_TEXT PASSAGE_

----------------

Ed Whitley, Global Head of Content Strategy and Partnerships

Ed Whitley, Global Head of Content Strategy and Partnerships
Ed Whitley, Global Head of Content Strategy and Partnerships

What's your role at Bridgeman Images?

I work closely with our 2,500 Content Partners from around the world. As an image archive, the heart of our organization is the content we hold and our Content Partners who provide it. I ensure we fulfil their expectations. This includes revenue generation, global exposure and helping simplify their internal workflows. 

The other critical part of my role is to set our strategy each year to fill content gaps and identify new partners we would love to represent. We factor in the market trends the sales teams are experiencing, general projections of image themes, plus analysis of searches on our websites. 

I've worked at Bridgeman Images for many years in different countries, in both sales and content. So I can look at our content strategy from multiple territorial and industry perspectives. I started in our London office and relocated to our New York office in 2000.

What do you love most about your job? 

The 3 Cs: content partners, clients, content.

I love getting to know our industry's wonderful community of creatives. I've watched a client perform in a Shakespeare play, been piped on to the Forbes yacht and met many fascinating people during our New York garden parties. After talking about sport with a wonderful magazine publisher I once found myself court side at Madison Square Garden watching the Knicks beat the Pacers in the playoffs!

A lot of us at Bridgeman Images have art history degrees. So being immersed in the breadth and depth of our archive's content is always a thrill.  I have unique behind the scenes access at museums, archives and artists' studios. Glimpsing art and artifacts in the vaults that are often not accessible to the general public is a real privilege. 

What misconceptions do people most commonly have about the archive?

----------------

_RAW DATA_
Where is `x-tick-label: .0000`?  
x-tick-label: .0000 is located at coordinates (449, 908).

----------------

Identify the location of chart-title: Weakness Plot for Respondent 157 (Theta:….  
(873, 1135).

----------------

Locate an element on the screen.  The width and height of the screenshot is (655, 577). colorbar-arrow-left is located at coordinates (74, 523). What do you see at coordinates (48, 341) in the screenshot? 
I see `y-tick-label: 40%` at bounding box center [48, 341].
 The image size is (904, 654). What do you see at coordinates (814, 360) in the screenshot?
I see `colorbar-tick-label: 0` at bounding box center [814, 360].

----------------

_TASK DESCRIPTION_
Rewrite the Ed Whitley interview passage starting at "The other critical" and ending at "on our websites.", putting "sales staff" in place of "sales teams". The data above plays no part in what follows.

_WRITTEN RESPONSE_
The other critical part of my role is to set our strategy each year to fill content gaps and identify new partners we would love to represent. We factor in the market trends the sales staff are experiencing, general projections of image themes, plus analysis of searches on our websites.